*Brief 1*: From the text on the Granville family, write out the passage from "- Lady Jane" up to and including "and Countess Granville.".
*Brief 2*: In the text on the Granville family, condense the paragraph beginning "The earl outlived his wife" into a shorter version that keeps its main facts.

She married the future earl in October 1652 at Kilkhampton. He received his earldom at the Restoration of the monarchy in 1660, making his wife a countess. The couple's children included:

- Charles Granville, 2nd Earl of Bath (1661–1701), eldest son and heir, who married twice: first, to Lady Martha Osborne (d. 1689), daughter of Thomas Osborne, 1st Duke of Leeds, and second, to Isabella van Nassau (1668-1692).
- Lady Jane Granville (c. 1653-1696), who married Sir William Leveson-Gower, 4th Baronet, and had children, including John Leveson-Gower, 1st Baron Gower.
- Lady Catherine Granville, who married Craven Peyton, MP for Boroughbridge, and had no children.
- Lady Grace Granville, suo jure 1st Countess Granville (1654–1744), who married George Carteret, 1st Baron Carteret of Haynes Park, Bedfordshire, and was later made a peer in her own right as Viscountess Carteret and Countess Granville.
- John Granville, 1st Baron Granville of Potheridge (1665–1707), who married Rebecca Child and had no children

The earl outlived his wife and died in 1701, but was followed within a fortnight by his son and heir, the 2nd Earl, who is thought to have committed suicide by shooting himself (possibly because the debts he had inherited exceeded his income) and was buried on the same day as his father. The title passed to Charles's only son, William, who died of smallpox, aged 19, in 1711.

*Data for analysis*:
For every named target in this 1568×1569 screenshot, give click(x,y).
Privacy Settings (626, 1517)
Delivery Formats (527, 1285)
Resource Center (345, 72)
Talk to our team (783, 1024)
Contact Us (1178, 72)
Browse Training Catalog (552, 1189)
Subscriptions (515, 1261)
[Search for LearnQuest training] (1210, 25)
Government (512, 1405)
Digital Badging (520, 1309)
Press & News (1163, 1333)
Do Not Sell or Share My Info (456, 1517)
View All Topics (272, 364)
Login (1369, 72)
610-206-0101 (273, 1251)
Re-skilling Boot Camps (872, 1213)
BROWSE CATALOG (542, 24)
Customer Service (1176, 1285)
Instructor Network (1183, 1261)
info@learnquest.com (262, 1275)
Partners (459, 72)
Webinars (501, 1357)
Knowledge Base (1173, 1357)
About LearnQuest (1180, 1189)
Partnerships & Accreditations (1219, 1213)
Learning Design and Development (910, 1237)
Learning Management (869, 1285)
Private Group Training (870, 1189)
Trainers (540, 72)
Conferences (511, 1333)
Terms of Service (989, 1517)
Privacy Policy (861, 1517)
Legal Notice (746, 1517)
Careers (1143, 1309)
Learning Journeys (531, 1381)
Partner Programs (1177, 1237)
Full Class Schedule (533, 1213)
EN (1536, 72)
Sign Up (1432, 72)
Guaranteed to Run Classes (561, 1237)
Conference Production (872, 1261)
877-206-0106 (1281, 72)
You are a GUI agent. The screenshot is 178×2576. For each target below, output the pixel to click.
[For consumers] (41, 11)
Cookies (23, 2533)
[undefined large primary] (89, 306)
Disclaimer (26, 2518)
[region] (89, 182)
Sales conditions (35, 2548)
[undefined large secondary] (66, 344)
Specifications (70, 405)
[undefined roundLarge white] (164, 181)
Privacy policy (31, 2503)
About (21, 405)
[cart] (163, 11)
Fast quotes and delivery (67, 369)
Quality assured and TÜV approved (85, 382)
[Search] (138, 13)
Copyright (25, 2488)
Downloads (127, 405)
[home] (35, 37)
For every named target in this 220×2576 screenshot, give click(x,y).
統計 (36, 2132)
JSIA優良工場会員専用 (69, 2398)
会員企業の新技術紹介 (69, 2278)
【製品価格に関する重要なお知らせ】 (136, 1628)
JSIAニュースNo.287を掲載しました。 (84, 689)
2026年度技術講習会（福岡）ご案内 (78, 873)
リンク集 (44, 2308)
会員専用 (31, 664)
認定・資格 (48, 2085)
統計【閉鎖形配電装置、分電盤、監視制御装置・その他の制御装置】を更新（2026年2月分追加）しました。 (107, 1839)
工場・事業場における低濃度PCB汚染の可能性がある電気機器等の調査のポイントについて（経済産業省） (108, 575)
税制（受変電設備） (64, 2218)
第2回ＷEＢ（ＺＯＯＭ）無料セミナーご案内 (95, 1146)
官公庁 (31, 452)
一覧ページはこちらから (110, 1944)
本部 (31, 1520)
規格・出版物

*Your response 1*:
- Lady Jane Granville (c. 1653-1696), who married Sir William Leveson-Gower, 4th Baronet, and had children, including John Leveson-Gower, 1st Baron Gower.
- Lady Catherine Granville, who married Craven Peyton, MP for Boroughbridge, and had no children.
- Lady Grace Granville, suo jure 1st Countess Granville (1654–1744), who married George Carteret, 1st Baron Carteret of Haynes Park, Bedfordshire, and was later made a peer in her own right as Viscountess Carteret and Countess Granville.

*Your response 2*: The earl survived his wife and died in 1701. Within a fortnight his heir, the 2nd Earl, died as well, thought to have shot himself, possibly over inherited debts that exceeded his income. He was buried the same day as his father. The title then went to his only son, William, who died of smallpox in 1711 at age 19.